Como servidor de API, é utilizado um script Python simples, baseado na biblioteca Flask, que retorna alguns parâmetros da solicitação HTTP (Host, método e caminho) no formato JSON.

from flask import Flask, request
from pprint import pprint

app = Flask(__name__)

HTTP_METHODS = [
'GET', 'HEAD', 'POST', 'PUT', 'DELETE',
'CONNECT', 'OPTIONS', 'TRACE', 'PATCH']

@app.route("/", methods=HTTP_METHODS)
@app.route("/<path:path>", methods=HTTP_METHODS)
def hello_world(path=''):
ret = {
'host': request.headers['host'],
'method': request.method,
'path': request.full_path
}
pprint(ret)
return ret

Usando curl

A ferramenta curl é usada para realizar transferência de dados usando vários protocolos, sendo o HTTP um deles.

Como a autoridade certificadora é privada (gerada pelo OpenSSL, especificamente para o API Gateway), o certificado não será reconhecido como válido por nenhum cliente web.

Você deve fornecer o certificado da CA (–cacert ca.crt) e desabilitar a verificação de CRL (–ssl-no-revoke) para fazer uma solicitação ao API Gateway.

O erro “APIG.0205” indica que a autenticação do cliente não foi bem-sucedida porque o certificado e a chave privada do cliente não foram especificados. Para enviar essas informações, são utilizadas as opções –cert client.crt e –key client.key.

Após a autenticação ser bem-sucedida, a solicitação foi encaminhada para o servidor de back-end e a resposta obtida foi retornada pelo aplicativo Flask.

Se um certificado ou chave privada inválido for fornecido, o API Gateway retornará o código de erro “APIG.0205”.

Usando o Postman

O Postman (https://www.postman.com/) é uma plataforma que permite o design, a construção e o teste de APIs.
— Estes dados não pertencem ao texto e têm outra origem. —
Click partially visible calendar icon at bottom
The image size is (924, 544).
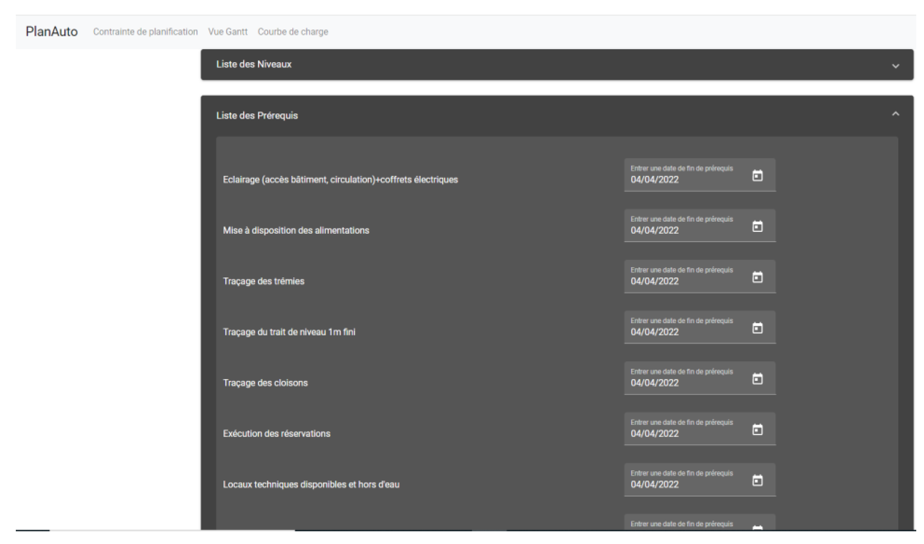(758, 528)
Assim como o curl, não é possível fazer solicitações ao API Gateway sem primeiro configurar o certificado da CA.

O certificado CA pode ser configurado em Configurações > Certificados, ativando a opção “Certificados CA” e clicando em “Selecionar Arquivo”.

Sem fornecer o certificado e a chave privada do cliente, o API Gateway retorna o erro “APIG.0205”.

Essas informações são adicionadas em Configurações > Certificados > Certificados do Cliente, clicando em “Adicionar Certificado”, informando o nome de domínio, os arquivos CRT e KEY.

Caso utilize o arquivo PFX, deixe os campos “Arquivo CRT” e “Arquivo de Chave” em branco e informe o arquivo PFX e sua senha. Ao utilizar o arquivo PFX, também não é necessário configurar o certificado da CA, pois ele já está incluso no mesmo arquivo.

Após a configuração dos arquivos do cliente, a solicitação é encaminhada para o servidor de back-end.